«Si les trois garçons avaient eu la même nationalité et la même croyance, cette cause ne se serait pas retrouvée devant le tribunal.»

Le juge Gilles Ouellet a tenu ces propos sans équivoque cet après-midi en acquittant un adolescent sikh de deux des trois accusations de voie de fait armé portées contre lui en chambre de la jeunesse de la Cour du Québec à Montréal. L'adolescent de 13 ans était accusé d'avoir agressé avec son kirpan et une aiguille à cheveux des jumeaux, élèves à la même école que lui à LaSalle. Le magistrat l'a acquitté de l'agression au kirpan, au grand soulagement de ses proches et de l'ensemble de la communauté sikhe montréalaise. Le kirpan est un couteau considéré comme un objet religieux chez les sikhs.

Les faits remontent à septembre 2008. Durant la période du dîner, les jumeaux, souffre-douleur de leur école en raison d'un retard de croissance, marchent derrière trois autres élèves, dont l'accusé. Ces derniers sont mécontents d'être suivis. Le jeune sikh aurait alors sorti son kirpan pour menacer l'un des jumeaux, selon le témoignage de la victime. La victime a allégué avoir eu une marque ou une bosse à la suite de la querelle, sans jamais être en mesure d'en faire la preuve. Le juge a noté des «imprécisions et des contradictions» dans son témoignage. Il a plutôt cru l'accusé, témoin «clair et cohérent», qui a affirmé qu'il n'a pas frappé le jumeau ni même sorti son kirpan, bien emballé dans un linge avec des élastiques.

L'accusé a toutefois reconnu avoir invectivé les jumeaux et avoir sorti son aiguille pour replacer ses cheveux (les sikhs ne se coupent pas les cheveux et les rentrent dans leur turban à l'aide d'une aiguille). Ici, le juge a conclu à une voie de fait armée puisqu'en pleine confrontation, c'était un «moment fort peu approprié pour sortir une aiguille». «Il ne s'agit pas de l'agression la plus grave qu'on ait vue, au contraire», a tenu à préciser le magistrat.

Me Julius Grey était l'avocat du jeune sikh. Me Grey a défendu le port du kirpan à l'école et a obtenu gain de cause en Cour suprême, en 2006. «Le juge m'a donné raison en disant que cette affaire n'avait rien à voir avec le kirpan; que la médiation aurait été la meilleure solution et que l'affaire ne se serait pas rendue là s'il s'agissait de jeunes de même religion, du même milieu», s'est réjoui l'avocat de défense.
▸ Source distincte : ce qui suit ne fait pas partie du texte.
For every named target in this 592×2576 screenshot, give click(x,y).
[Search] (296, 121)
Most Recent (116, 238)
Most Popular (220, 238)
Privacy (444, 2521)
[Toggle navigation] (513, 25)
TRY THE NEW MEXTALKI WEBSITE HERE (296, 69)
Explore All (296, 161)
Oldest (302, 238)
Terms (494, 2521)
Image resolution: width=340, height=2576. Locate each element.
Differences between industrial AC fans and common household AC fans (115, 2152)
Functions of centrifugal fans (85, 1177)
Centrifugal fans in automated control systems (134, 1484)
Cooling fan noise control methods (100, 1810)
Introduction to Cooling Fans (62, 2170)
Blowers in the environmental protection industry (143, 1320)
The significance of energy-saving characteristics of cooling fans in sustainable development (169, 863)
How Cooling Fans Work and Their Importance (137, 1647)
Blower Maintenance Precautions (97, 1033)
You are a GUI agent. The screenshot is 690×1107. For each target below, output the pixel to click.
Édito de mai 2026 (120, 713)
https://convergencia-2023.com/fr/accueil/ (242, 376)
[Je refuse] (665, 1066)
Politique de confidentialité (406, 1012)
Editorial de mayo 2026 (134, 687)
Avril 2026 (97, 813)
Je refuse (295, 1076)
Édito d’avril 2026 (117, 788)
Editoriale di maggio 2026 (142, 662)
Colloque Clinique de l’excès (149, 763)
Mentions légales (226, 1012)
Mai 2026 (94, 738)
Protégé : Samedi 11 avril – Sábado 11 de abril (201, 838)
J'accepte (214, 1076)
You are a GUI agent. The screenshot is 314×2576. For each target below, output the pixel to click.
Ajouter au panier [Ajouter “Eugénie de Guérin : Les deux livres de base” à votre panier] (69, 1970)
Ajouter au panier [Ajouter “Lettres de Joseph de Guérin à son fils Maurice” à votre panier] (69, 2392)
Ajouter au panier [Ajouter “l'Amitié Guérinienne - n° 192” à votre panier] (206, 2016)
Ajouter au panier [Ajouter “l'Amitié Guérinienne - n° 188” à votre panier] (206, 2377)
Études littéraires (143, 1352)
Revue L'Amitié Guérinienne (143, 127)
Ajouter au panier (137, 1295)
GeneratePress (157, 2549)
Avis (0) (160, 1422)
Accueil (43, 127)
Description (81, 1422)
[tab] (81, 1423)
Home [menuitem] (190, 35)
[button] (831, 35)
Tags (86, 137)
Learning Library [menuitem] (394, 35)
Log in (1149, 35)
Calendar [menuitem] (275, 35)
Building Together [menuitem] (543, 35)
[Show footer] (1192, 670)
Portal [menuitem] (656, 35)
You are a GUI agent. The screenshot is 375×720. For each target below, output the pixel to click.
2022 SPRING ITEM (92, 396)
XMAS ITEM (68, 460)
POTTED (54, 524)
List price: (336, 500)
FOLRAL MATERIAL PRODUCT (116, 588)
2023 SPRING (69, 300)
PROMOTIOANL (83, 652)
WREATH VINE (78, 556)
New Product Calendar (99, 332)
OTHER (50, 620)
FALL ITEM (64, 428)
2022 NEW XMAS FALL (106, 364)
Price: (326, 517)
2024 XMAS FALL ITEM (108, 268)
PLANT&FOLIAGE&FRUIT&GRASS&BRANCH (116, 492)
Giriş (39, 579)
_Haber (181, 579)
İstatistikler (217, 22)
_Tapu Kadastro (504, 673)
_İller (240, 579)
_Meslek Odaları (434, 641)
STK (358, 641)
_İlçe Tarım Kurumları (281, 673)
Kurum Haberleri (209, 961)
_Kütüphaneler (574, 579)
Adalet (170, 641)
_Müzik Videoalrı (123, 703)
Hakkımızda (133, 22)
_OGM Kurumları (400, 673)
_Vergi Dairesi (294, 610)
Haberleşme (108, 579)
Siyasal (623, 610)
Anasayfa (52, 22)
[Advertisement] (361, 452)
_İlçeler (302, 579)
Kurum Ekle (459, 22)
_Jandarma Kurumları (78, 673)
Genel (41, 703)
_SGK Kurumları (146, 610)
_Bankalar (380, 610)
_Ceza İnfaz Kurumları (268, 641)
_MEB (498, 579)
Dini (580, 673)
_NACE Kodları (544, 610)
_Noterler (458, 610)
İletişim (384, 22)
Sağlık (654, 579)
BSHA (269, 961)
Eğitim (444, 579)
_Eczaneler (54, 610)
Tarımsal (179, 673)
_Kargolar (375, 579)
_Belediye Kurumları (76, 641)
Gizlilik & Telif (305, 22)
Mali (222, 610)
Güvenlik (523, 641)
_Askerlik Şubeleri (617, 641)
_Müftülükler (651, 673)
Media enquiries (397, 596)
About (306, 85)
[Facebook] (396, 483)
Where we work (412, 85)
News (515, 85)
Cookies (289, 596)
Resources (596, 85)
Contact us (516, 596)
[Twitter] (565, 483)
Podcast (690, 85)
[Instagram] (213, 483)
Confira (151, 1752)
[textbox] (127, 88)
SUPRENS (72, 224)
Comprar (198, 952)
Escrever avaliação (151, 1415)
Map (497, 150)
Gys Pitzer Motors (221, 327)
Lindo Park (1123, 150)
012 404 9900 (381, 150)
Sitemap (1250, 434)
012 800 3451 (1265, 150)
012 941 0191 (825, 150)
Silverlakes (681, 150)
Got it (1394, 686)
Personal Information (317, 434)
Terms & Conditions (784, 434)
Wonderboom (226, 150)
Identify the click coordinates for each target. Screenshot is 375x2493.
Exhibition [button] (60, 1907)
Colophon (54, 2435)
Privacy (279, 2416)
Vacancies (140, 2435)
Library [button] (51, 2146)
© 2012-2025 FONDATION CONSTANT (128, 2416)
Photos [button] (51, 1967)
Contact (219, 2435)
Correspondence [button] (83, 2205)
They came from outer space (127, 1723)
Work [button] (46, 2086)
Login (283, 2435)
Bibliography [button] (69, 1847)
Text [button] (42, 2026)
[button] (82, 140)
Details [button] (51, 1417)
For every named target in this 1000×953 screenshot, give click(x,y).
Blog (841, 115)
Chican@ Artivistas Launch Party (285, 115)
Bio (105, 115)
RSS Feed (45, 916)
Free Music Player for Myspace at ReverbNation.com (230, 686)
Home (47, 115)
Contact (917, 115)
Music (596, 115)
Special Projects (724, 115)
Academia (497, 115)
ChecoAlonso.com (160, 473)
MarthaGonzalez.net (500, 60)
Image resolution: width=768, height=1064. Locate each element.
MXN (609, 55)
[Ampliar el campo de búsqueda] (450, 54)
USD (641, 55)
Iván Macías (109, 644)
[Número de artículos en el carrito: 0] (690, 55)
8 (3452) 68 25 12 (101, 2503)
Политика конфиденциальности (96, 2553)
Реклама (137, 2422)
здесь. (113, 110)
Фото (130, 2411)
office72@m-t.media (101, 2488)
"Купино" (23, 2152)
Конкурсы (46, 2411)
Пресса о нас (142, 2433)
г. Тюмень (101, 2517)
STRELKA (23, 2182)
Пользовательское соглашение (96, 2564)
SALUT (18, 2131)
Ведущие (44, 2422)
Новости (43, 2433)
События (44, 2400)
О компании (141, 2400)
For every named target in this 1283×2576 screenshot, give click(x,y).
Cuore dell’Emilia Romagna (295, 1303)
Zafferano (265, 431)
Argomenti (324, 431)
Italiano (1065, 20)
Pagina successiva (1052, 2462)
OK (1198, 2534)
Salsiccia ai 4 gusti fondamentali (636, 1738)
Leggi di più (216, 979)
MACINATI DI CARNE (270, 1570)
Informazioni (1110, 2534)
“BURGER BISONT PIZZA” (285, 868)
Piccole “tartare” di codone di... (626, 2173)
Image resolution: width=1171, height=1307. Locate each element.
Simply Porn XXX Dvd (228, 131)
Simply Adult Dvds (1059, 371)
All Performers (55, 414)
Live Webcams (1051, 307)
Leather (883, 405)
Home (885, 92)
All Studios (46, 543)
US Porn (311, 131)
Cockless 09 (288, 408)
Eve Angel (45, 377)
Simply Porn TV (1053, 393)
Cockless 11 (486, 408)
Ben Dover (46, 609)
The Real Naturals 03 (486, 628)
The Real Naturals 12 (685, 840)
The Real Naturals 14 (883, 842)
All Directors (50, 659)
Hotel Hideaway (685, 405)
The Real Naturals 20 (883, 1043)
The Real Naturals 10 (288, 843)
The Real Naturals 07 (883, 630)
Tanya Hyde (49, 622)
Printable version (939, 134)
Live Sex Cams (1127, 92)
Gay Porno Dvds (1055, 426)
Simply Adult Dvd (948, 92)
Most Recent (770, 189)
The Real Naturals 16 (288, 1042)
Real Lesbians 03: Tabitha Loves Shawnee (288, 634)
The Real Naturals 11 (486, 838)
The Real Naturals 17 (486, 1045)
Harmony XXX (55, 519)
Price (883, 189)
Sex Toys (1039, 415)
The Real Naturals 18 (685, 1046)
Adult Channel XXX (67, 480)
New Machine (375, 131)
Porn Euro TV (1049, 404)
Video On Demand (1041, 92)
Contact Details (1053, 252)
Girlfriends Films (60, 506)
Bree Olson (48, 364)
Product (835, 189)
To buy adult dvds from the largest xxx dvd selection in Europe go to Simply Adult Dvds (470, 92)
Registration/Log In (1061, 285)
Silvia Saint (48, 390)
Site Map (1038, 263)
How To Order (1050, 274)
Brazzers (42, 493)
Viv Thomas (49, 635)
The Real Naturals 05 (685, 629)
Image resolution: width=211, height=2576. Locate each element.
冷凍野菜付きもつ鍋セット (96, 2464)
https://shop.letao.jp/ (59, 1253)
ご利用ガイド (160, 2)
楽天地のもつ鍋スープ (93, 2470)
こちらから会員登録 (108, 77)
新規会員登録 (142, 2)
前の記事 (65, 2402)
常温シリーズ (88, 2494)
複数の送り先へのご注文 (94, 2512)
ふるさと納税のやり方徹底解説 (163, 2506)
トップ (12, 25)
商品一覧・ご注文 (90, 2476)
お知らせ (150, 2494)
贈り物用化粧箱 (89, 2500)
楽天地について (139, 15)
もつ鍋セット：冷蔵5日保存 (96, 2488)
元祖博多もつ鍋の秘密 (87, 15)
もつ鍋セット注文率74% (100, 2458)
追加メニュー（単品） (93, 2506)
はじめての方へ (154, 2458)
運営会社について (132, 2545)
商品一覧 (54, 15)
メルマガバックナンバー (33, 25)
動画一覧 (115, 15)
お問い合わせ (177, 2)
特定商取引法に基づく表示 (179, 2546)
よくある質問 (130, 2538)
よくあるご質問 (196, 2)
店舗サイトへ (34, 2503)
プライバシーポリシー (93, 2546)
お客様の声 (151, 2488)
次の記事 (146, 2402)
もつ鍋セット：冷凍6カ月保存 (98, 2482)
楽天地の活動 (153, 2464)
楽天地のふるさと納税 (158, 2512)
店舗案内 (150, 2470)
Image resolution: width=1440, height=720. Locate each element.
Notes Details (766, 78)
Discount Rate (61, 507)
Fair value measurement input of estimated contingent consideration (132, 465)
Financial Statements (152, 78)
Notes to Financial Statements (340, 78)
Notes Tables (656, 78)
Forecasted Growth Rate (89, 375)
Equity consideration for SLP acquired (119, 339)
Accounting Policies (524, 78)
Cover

Malgré cette condamnation sur un chef, le magistrat a accordé au jeune sikh une absolution inconditionnelle. L'adolescent est donc libre sans aucune condition à respecter. La Couronne, représentée par Me Sylvie Lemieux, avait plutôt suggéré qu'il soit interdit à l'accusé d'entrer en contact avec les jumeaux pendant un an.

La Couronne songe à interjeter appel. L'avocate du ministère public estime que le message envoyé aux victimes n'est pas le bon. «Un jeune est reconnu coupable d'une agression, mais il peut continuer à fréquenter la même école que les victimes, comme s'il ne s'était rien passé», déplore-t-elle. Me Lemieux est aussi en désaccord avec le commentaire du juge sur la nationalité et la croyance de l'accusé qui auraient influencé la cause. «Les victimes ne pouvaient même pas dire de quelle nationalité était l'accusé. Ça n'a aucun rapport», a-t-elle répliqué à sa sortie de la salle d'audience.

Selon le juge Ouellet, «trop d'importance a été donnée à cette affaire», bien que ce dernier n'adresse pas de blâme au ministère public pour avoir porté des accusations contre l'adolescent.